パン柔術選手権が6日(水・現地時間)から、フロリダ州キシミーのシルバー・スパーズ・アリーナでスタートを切り、10日(日・同)まで開催されている。

世界の強豪が集結し、6月の世界大会の行方を占う上でもきわめて重要なこのパン柔術。プレビュー第2回はフェザー級と嶋田裕太に焦点を当てたい。


橋本知之と並ぶ日本のもう一人の雄、嶋田裕太もまた以前より一階級上げてフェザー級にエントリーしている。NYのマルセロ・ガウッシア道場で長期修行中の嶋田は、今年に入って精力的にローカル大会に参戦しているが、いずれもフェザー級での出場だった。オクラホマ・オープンでは優勝、続くアトランタ・ウィンターオープンでは決勝でケネディ・マシエルに敗れて準優勝、インディアナポリス・オープンで優勝し、チャールストン・オープンでは、決勝において前大会で辛勝したマティアス・エステヴァンにレフェリー判定で惜敗するも、常に表彰台に上がる好成績を収めてパン大会を迎える。

そんな嶋田が挑む今回のフェザー級だが、ライトフェザー級にも増して超強豪がズラリと顔を揃え、世界大会にも劣らないほどの超激戦区となっている。

嶋田の初戦の相手は、黒帯になって日の浅いGFチームのティエリー・ファリア。まだ目立った実績は挙げていない選手だけに、ここは落としたくないところだ。

次のベスト16での相手が、アレクサンドロ・ソドレ。19年のブラジレイロと世界大会の両方で嶋田に連勝した天敵だ。特に世界大会では4度のスイープを決めて8-2での完勝。当時はライトフェザー級だったが、近年は階級を上げフェザー級、さらにはライト級でも戦うソドレは、今大会嶋田が挑む最初の大きな壁となりそうだ。

この難敵ソドレにリベンジを果たした場合、準々決勝で嶋田を待っているのは、色帯時代のライバルでもあるアイザック・ドーダーラインになる可能性が高い。
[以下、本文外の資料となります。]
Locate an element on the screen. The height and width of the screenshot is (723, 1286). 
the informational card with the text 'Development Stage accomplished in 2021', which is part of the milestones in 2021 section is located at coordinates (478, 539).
黒帯としても19年ブラジレイロや20年のヨーロピアン制覇という大きな実績を挙げており、世界大会では常に優勝候補の一人として数えられる超強豪だ。

嶋田がここもクリアできたとして、おそらく準決勝で待っているのは昨年のライトフェザー級世界王者パトことジエゴ・オリヴェイラだ。その世界大会の2回戦では嶋田と対戦し、変幻自在のガードゲームで終始ペースを握って4-2で完勝している。このパトこそは現時点における真の世界最高峰、嶋田にとっては恐るべき厚い壁だ。

もう片方のブロックを制するのは、18年世界王者シェーン・ヒルテイラーか、19ADCC準優勝のケネディ・マシエルか。あるいは今年のヨーロピアンでドーダーラインを倒して優勝した新星ディエゴ・ソドレ(アレクサンドロの弟)か。いずれにせよ嶋田が優勝するためには、1回戦後に超強豪との4連戦を勝ち抜く必要があるわけだ。これ以上ないほどの過酷極まる修羅の道──とはいえ、これぞプレ・ムンジアルという戦いが嶋田裕太を待っている。